● **Set of tasks**
1. List the parties named in new subsection 10.2(e) of the operating agreement amendment below as people to whom Units may be transferred involuntarily.
2. Extend the operating agreement amendment below, picking up after its last sentence.

The Operating Agreement is amended as follows:
         
Amendment to Section 6.1(c)(vi)   Section 6.1(c)(vi) is amended by deleting the following language:
 
       
 
      “The manner of election as to the At-Large Governors and any At-Large Additional Governors shall be by affirmative vote of a Majority in Interest of the members (excluding Glacial Lakes, the Glacial Successor and Fagen to the extent noted above)”
 
       
    and substituting in lieu thereof the following:
 
       
 
      The manner of election as to the At-Large Governors and any At-Large Additional Governors shall be by affirmative vote of a Plurality in Interest of the members (excluding Glacial Lakes, the Glacial Successor and Fagen to the extent noted above), so that the nominees receiving the greatest number of votes relative to all other nominees are elected as Governors”
 
       
Amendment to Section 10.2   Section 10.2 is amended by adding the new subsection (e) as follows:
 
       
 
      10.2(e) A Transfer to the transferor’s executor, personal representative, administrator or trustee to whom such Units are transferred involuntarily by operation of law or judicial decree.

● **Data for locating words and elements**
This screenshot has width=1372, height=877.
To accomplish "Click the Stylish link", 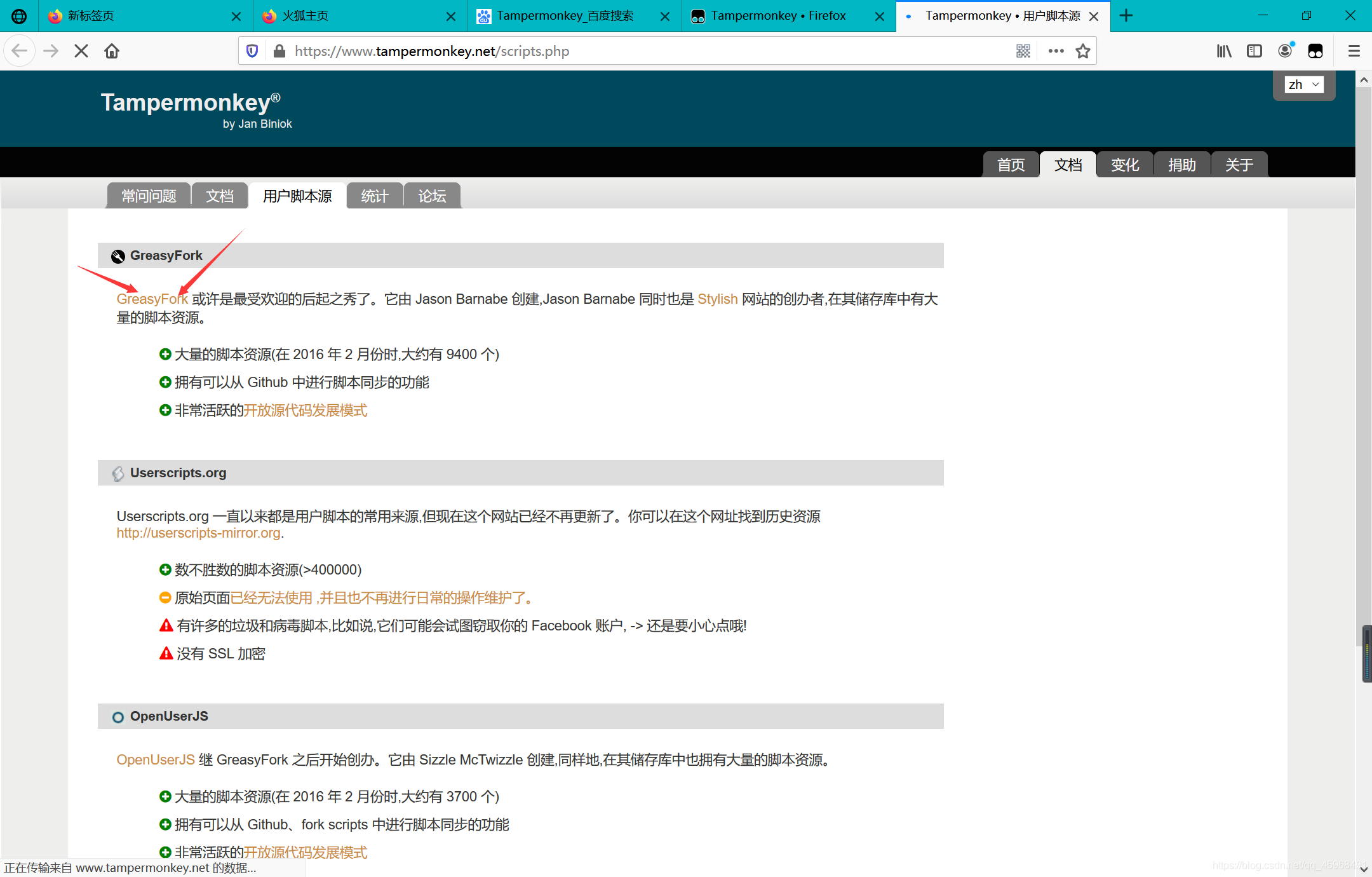I will click(x=717, y=299).
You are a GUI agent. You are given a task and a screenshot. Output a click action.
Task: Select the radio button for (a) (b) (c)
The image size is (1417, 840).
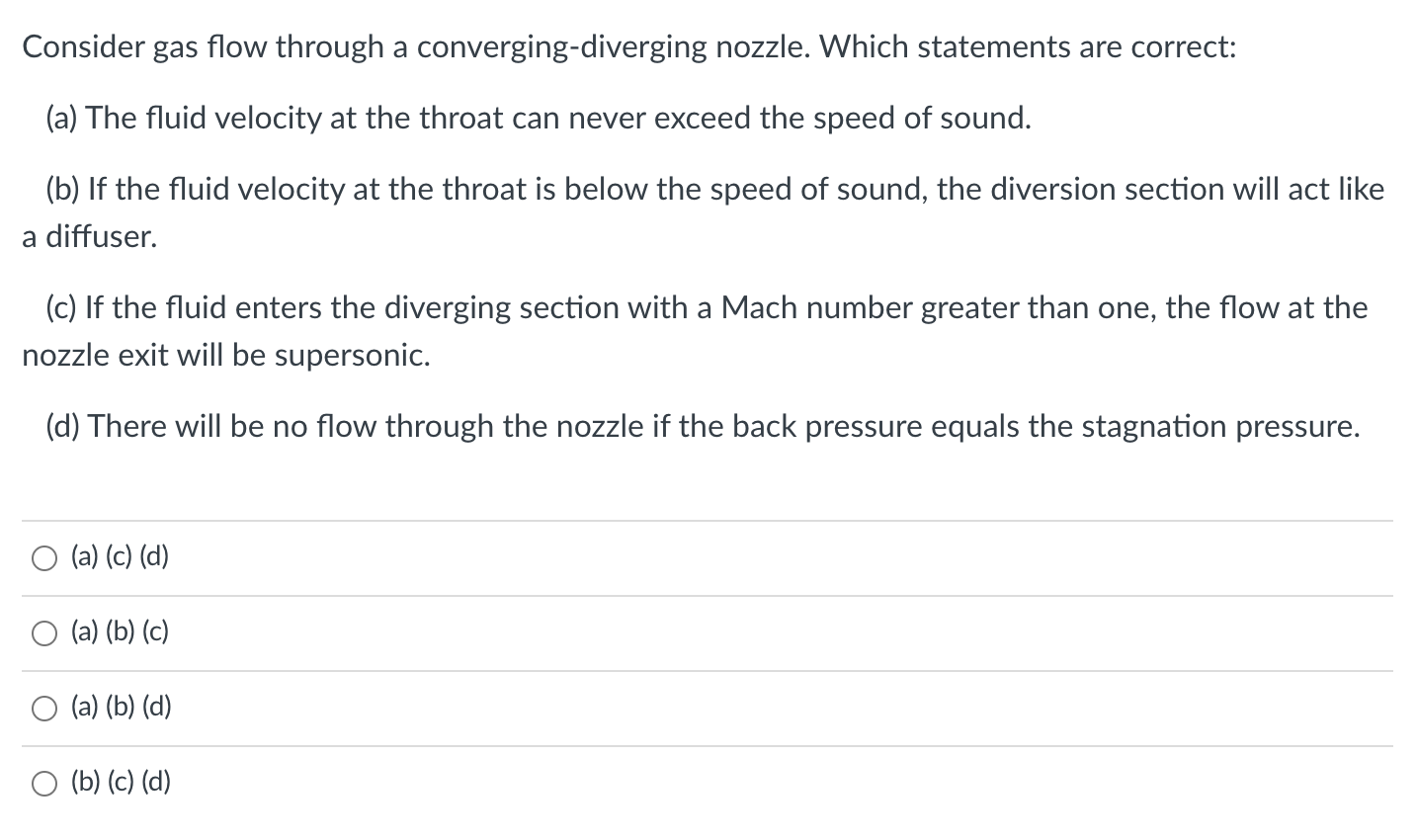[43, 632]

● **The replies**
1.
- Executor
- Personal representative
- Administrator
- Trustee

2.
 
       
Amendment to 10.4(a)   Section 10.4(a) is amended by deleting Section 10.4(a) in its entirety.
 
       
Amendment to 10.10   Section 10.10 is amended by deleting the reference to Section 10.4.
     I, Julie Oftedahl-Volstad, do hereby certify that I am the duly elected, qualified, and acting Secretary of the Company, and further certify that the above amendment was duly adopted by the holders of a majority of the outstanding Membership Units of the Company at a duly convened meeting of the members held on June 13, 2006, in accordance with the provisions of the Company’s Operating Agreement.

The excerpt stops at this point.